La técnica de 90 minutos para concentración en varios trabajos: guía práctica para maximizar tu productividad
Aprende a implementar bloques de trabajo profundo de 90-120 minutos para gestionar múltiples proyectos, evitar distracciones y mejorar la calidad de tu output.
Gestionar varios trabajos o proyectos a la vez es un desafío común para freelancers, emprendedores y profesionales multitarea. La técnica de 90 minutos para concentración en varios trabajos surge como una solución basada en la ciencia del ritmo ultradiano: ciclos naturales de 90-120 minutos en los que nuestro cerebro alterna entre alta y baja actividad cognitiva.
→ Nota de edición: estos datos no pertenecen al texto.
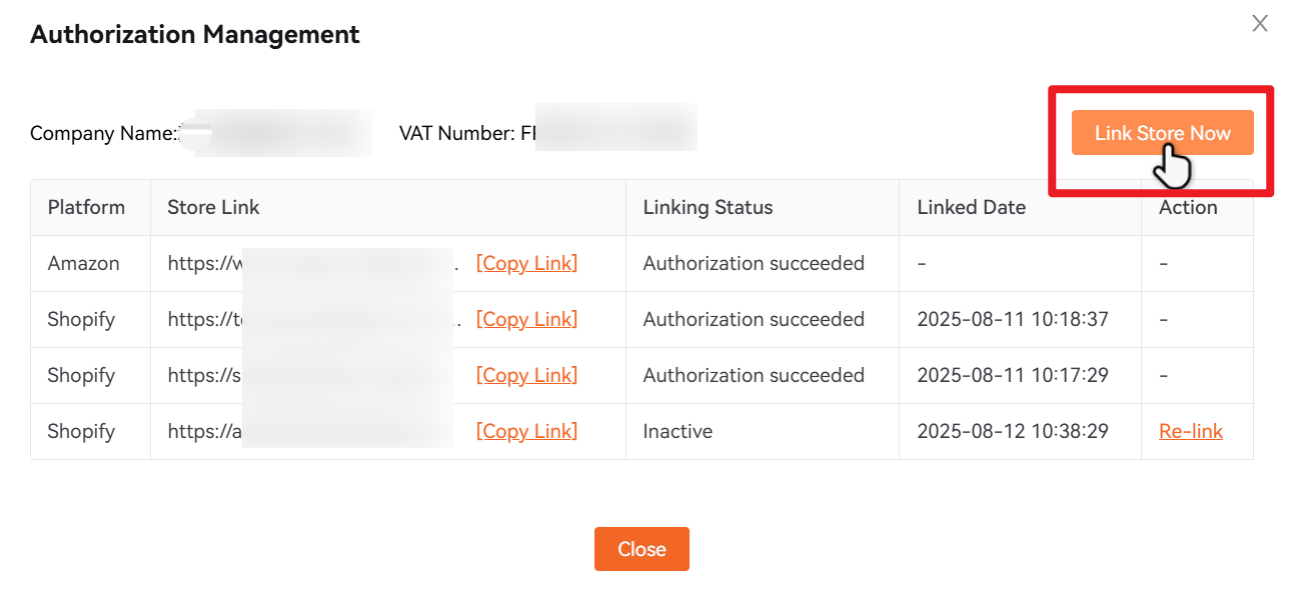The height and width of the screenshot is (590, 1293).
Task: Copy link for the second Shopify store
Action: (x=527, y=375)
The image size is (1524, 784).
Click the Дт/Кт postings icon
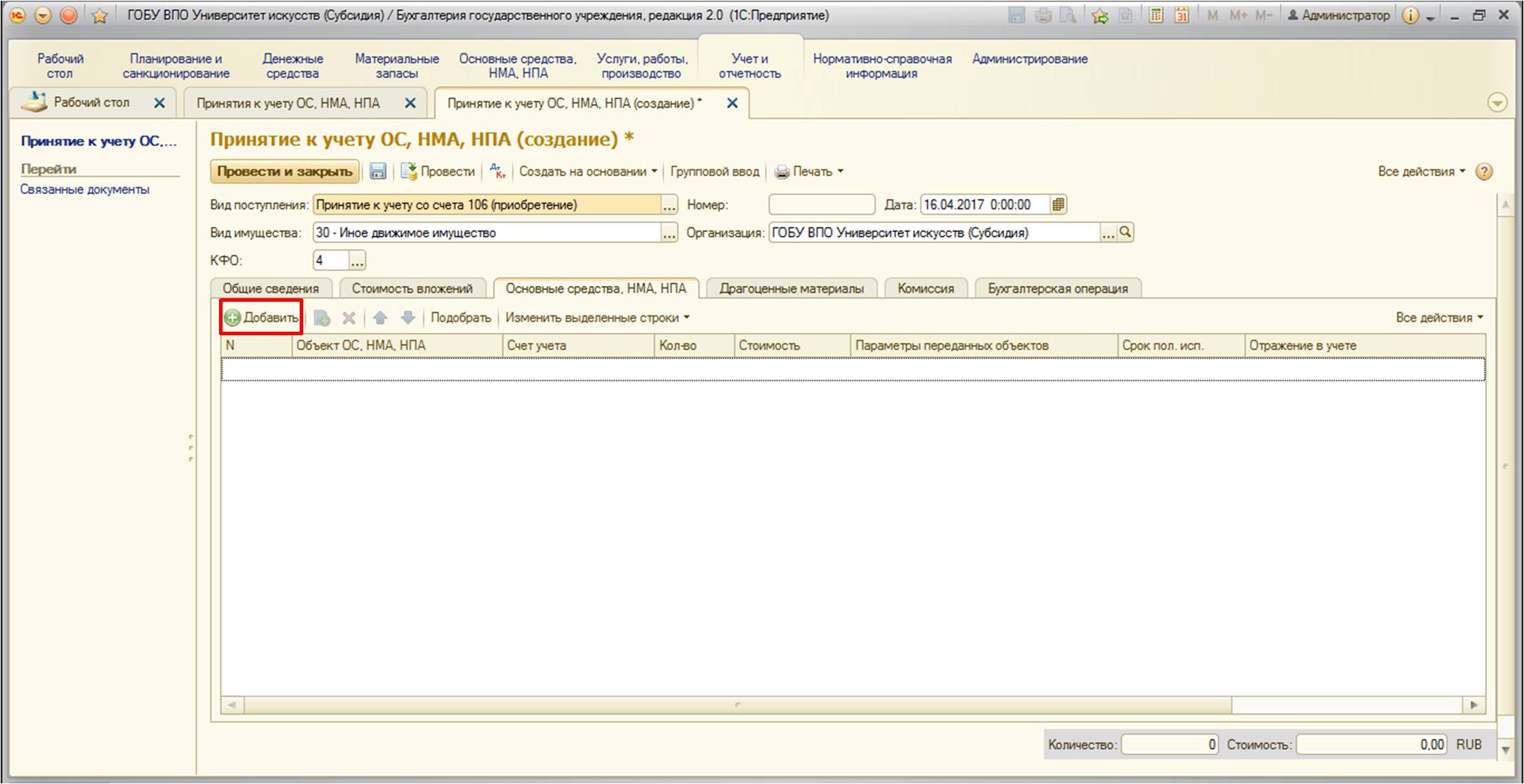coord(497,171)
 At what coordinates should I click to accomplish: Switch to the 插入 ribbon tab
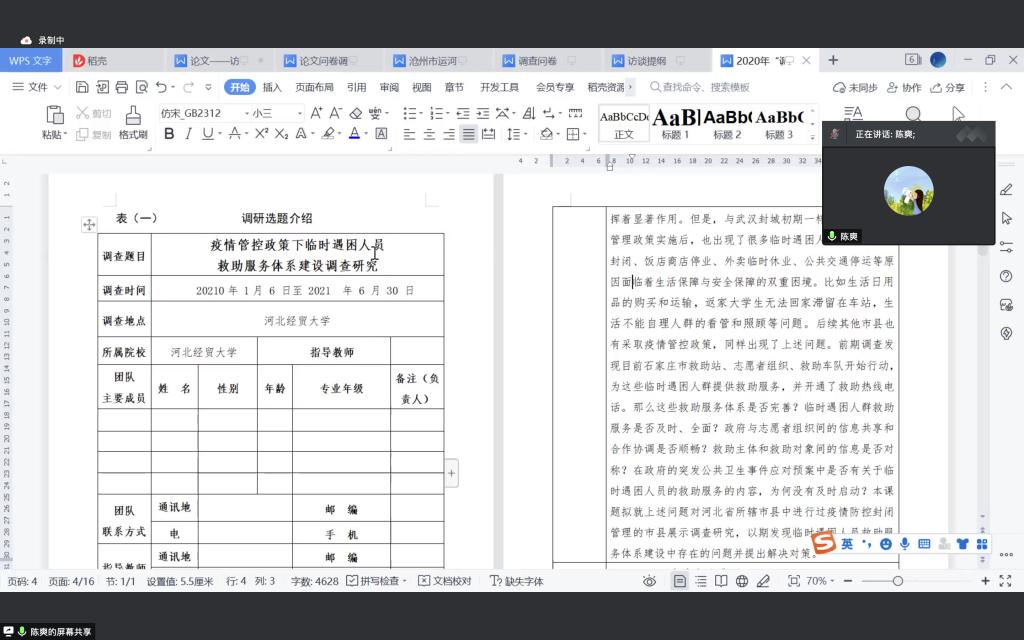point(272,87)

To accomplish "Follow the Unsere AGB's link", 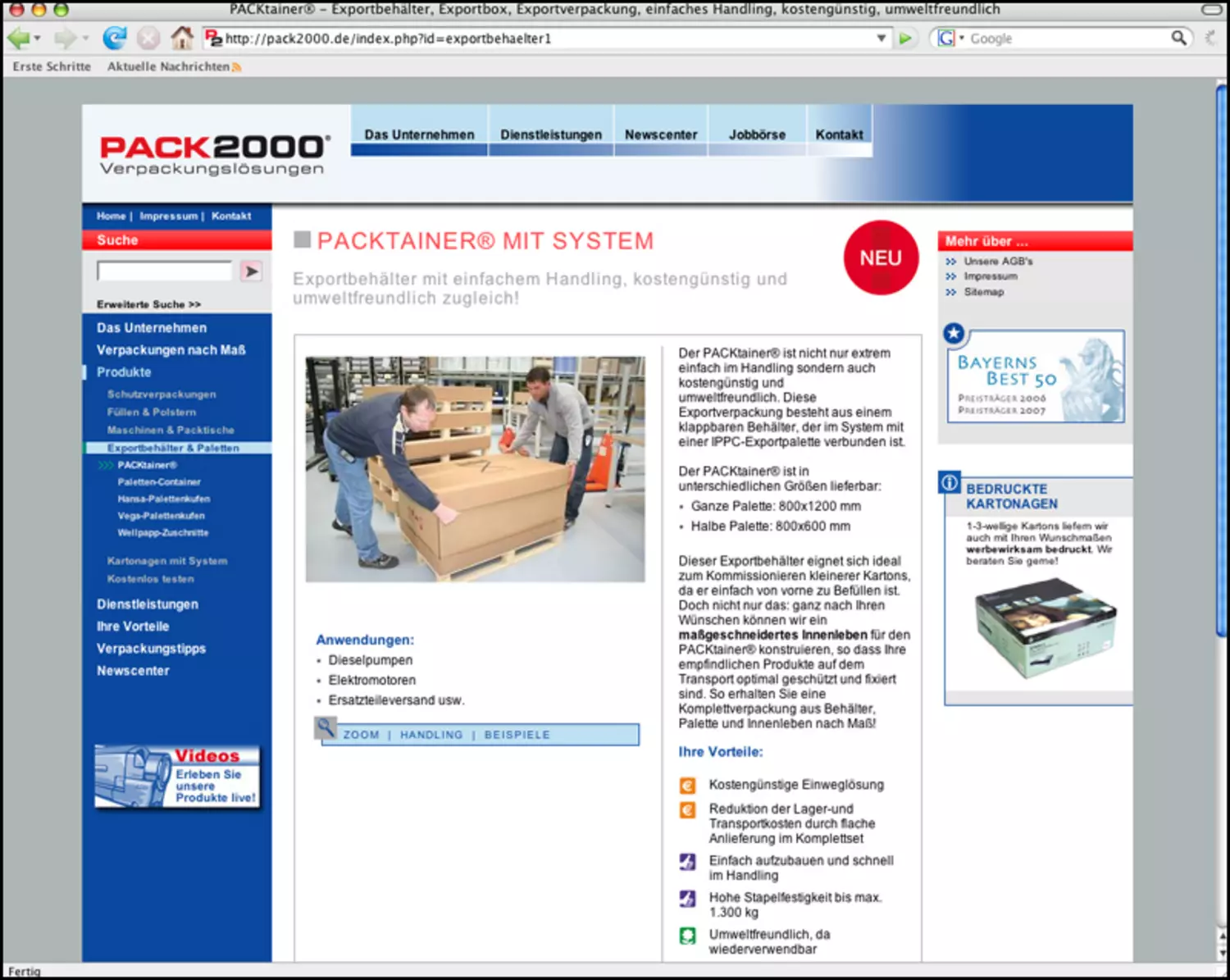I will tap(998, 262).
Aprovechar estos bloques no solo mejora la calidad del output, sino que también reduce la fatiga mental y aumenta la capacidad de alternar entre tareas complejas sin perder profundidad. En este artículo, exploraremos cómo implementar esta técnica de forma realista, con ejemplos concretos y estrategias para adaptarla a entornos con múltiples demandas.
Por qué 90 minutos: la ciencia detrás del bloque de trabajo profundo
El cuerpo humano opera en ciclos de aproximadamente 90 minutos, conocidos como ritmos ultradianos. Durante estos periodos, pasamos de un estado de alta energía y concentración a uno de fatiga y necesidad de descanso. Estudios en cronobiología sugieren que trabajar en sincronía con estos ciclos (en lugar de forzarnos a mantener la atención durante horas) optimiza la productividad y la creatividad. Un bloque de 90 minutos para concentración permite sumergirse en una tarea compleja sin interrupciones, mientras que extenderlo más allá de 120 minutos suele llevar a rendimientos decrecientes: errores, distracciones y menor retención de información.
Para quienes manejan varios trabajos o proyectos, esta técnica es especialmente valiosa. En lugar de saltar entre tareas cada 20-30 minutos (como sugiere el método Pomodoro), los bloques de 90 minutos permiten avanzar en profundidad en un solo proyecto antes de cambiar de contexto. Esto reduce la carga cognitiva asociada a la multitarea y mejora la calidad del trabajo entregado. Por ejemplo, un diseñador que alterna entre tres clientes puede dedicar un bloque a cada uno, asegurando que cada proyecto reciba atención plena en lugar de avances fragmentados.
Cómo estructurar tus bloques de 90 minutos para varios trabajos
1. Prioriza y asigna bloques por proyecto
El primer paso es identificar qué proyectos requieren trabajo profundo y cuáles pueden resolverse con tareas superficiales. Usa una matriz de priorización (como la de Eisenhower) para clasificar tus trabajos según urgencia e importancia. Luego, asigna bloques de 90 minutos a los proyectos que demanden mayor concentración. Por ejemplo:
- Proyecto A (urgente e importante): 2 bloques de 90 minutos al día (mañana y tarde).
- Proyecto B (importante pero no urgente): 1 bloque diario, preferiblemente en horas de alta energía.
- Proyecto C (urgente pero no importante): Tareas cortas entre bloques o al final del día.
- Tareas administrativas: Agrupadas en un bloque de 30-45 minutos, sin ocupar tiempo de concentración.
Esta distribución evita que los proyectos menos prioritarios consuman tu energía mental. Si un trabajo no merece un bloque de 90 minutos, probablemente pueda resolverse en menos tiempo o delegarse.
2. Prepara el entorno para minimizar distracciones
Un bloque de 90 minutos para concentración requiere un entorno libre de interrupciones. Antes de empezar:
- Silencia notificaciones: Desactiva alertas de correo, redes sociales y apps de mensajería. Usa el modo
- No molestar
- en tu dispositivo o herramientas como Freedom o Cold Turkey para bloquear sitios distractores.
- Comunica tu disponibilidad: Si trabajas en equipo, avisa que estarás en modo concentración y define un canal para emergencias (ej.: mensajes solo por Slack con etiqueta #urgente).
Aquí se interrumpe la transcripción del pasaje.